Preparing the anchors

4 Nooploop nodes need to be configured to act as anchors. Follow Nooploop LinkTrack user manual to setup and calibrate them.

Placing the anchors

The anchors should be placed in a rectangular shape. Anchor 0 will act as “origin” and Y axis of Nooploop system will act as “North”. The configuration is slightly simpler if the line from anchor 0 to anchor 1 is due North but it is not required as the BCN_ORIENT_YAW parameter can be used to account this difference.

../_images/nooploop-anchor-layout.png

Preparing the tag

Use Nooploop NAssistant tool to configure one node to act as a tag.

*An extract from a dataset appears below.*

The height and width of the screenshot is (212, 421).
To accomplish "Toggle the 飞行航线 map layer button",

  • set Protocol to Node_Frame2
  • set Baudrate to 921600
  • set Update Rate to 25
  • set Filter Factor to 0
../_images/nooploop-config-tag.png

Connecting the tag to the Flight Controller

It is possible to directly connect UART port of the tag to the FC. However, UART Tx of certain FCs is not compatible with Nooploop UART Rx (According to developers at Nooploop, it seems to be caused by a CP2012 inside Nooploop nodes. It is possible that this problem can be solved by removing this CP2012). It causes the FC to be unable to communicate with the tag. Pixhawk 4 mini and Kakute F7 are confirmed to have this issue. In this case, an Arduino Nano Every can be used as a work-around. Use Ardnio IDE to upload Nooploop work-around sketch to a Arduino Nano Every and connect its UART Tx to UART Rx of the tag. For the following we assume that the tag is connected to the FC’s UART port corresponding to SERIAL1.

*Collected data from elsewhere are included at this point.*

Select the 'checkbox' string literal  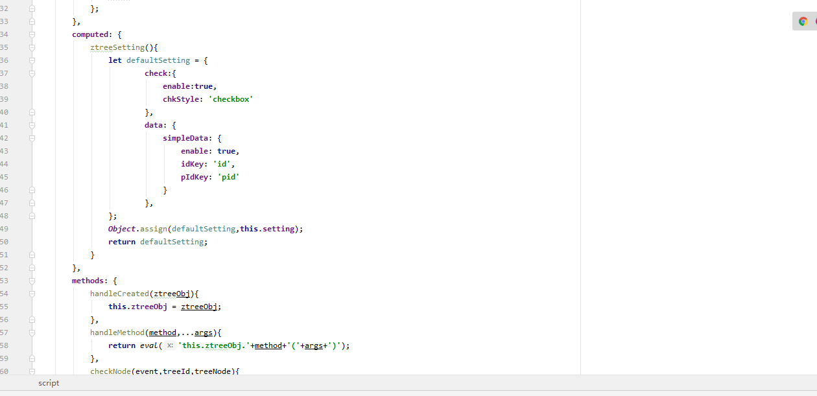tap(232, 99)
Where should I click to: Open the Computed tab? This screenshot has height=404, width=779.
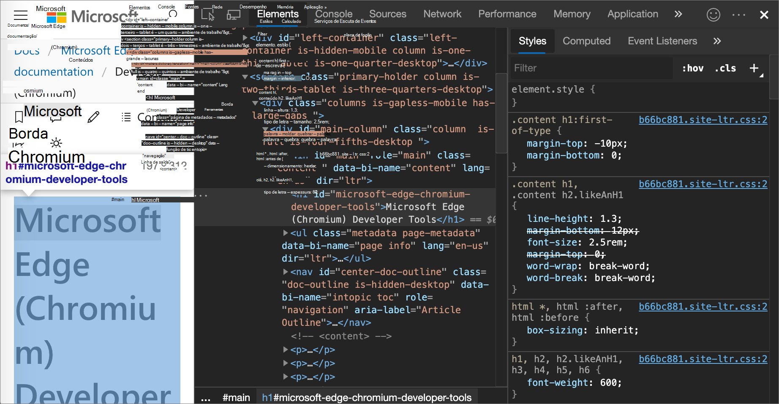click(586, 41)
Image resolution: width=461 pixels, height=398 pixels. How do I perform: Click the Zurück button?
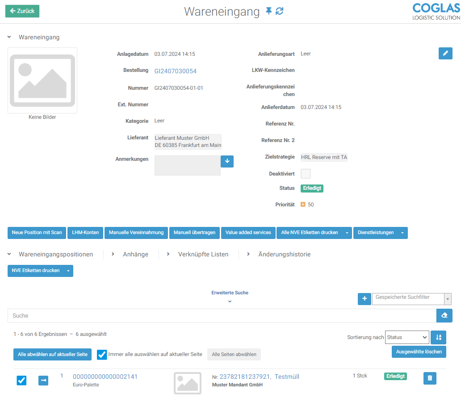pos(22,11)
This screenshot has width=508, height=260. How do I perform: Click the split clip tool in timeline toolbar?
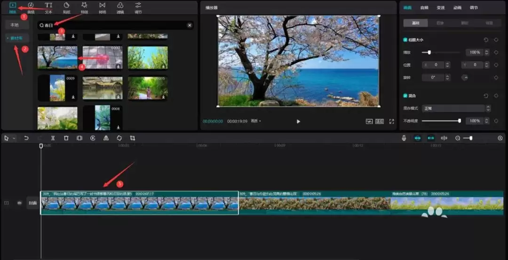pyautogui.click(x=53, y=138)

../_images/nooploop-connect-tag.png

Configuration through the Ground Station

Ensure that Copter-4.1 (or higher) is loaded onto the autopilot and connect with a Ground Station (i.e. Mission Planner).

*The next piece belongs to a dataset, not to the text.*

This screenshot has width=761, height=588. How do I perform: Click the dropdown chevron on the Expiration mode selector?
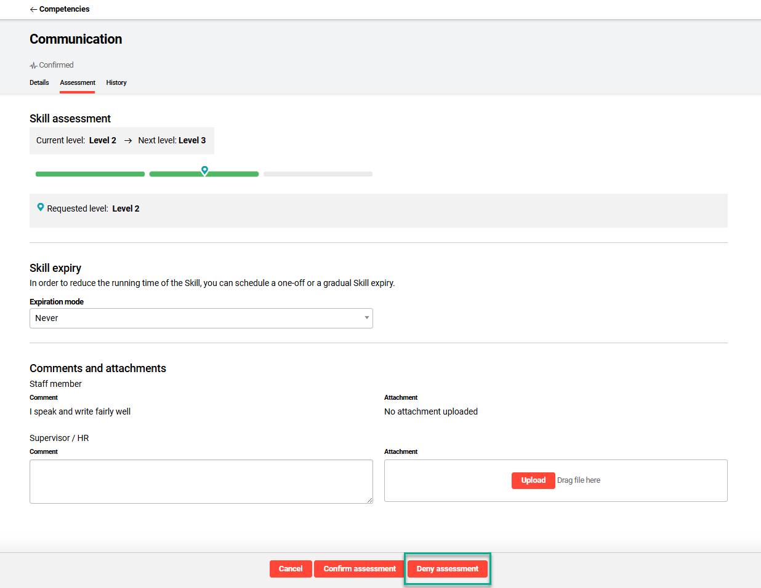[x=367, y=318]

  • set BCN_TYPE to 3 (means using Nooploop system)
  • set BCN_LATITUDE, BCN_LONGITUDE and BCN_ALT to match your actual location. Getting these values exactly correct is not particularly important although getting them close is required in order for the compass’s declination to be correctly looked up from the database held within ArduPilot.
  • set BCN_ORIENT_YAW to the heading from the origin anchor to the 2nd anchor. One way to capture this value is to stand at the origin holding the vehicle so that its nose points towards the second beacon. Read the vehicle’s heading from the HUD and enter this value into BCN_ORIENT_YAW
  • set EK3_BCN_DELAY to 20
  • set GPS_TYPE to 0 to disable the GPS
  • set ARMING_CHECK to -9 to disable the GPS arming check
  • set SERIAL1_BAUD to 921 to set SERIAL1’s baud rate to 921600
  • set SERIAL1_PROTOCOL to 13 to enable reading the IndoorLoiter2 protocol
  • set BRD_SER1_RTSCTS to 0 to ensure SERIAL1 does not use flow control, assuming it has this capability.

Ground Testing

  • Connect the Autopilot to a ground station.
  • After about 1 minute the vehicle’s position should jump to the latitude, longitude you input during the configuration step (above).
  • Check that the vehicle’s position is relatively stable (i.e. moving around less than one meter)
  • Walk the vehicle around between the anchors and ensure that its position on the map updates correctly

Flight testing

Setup the transmitter with Stabilize, AltHold and Loiter flight modes. Take off in AltHold mode and maintain a stable hover. Switch to Loiter but be ready to switch back to AltHold or Stabilize if the vehicle’s position or altitude becomes unstable.

DataFlash logging

The distance to the beacons can be found in the dataflash log’s BCN message’s D0, D1, D2, D3 fields.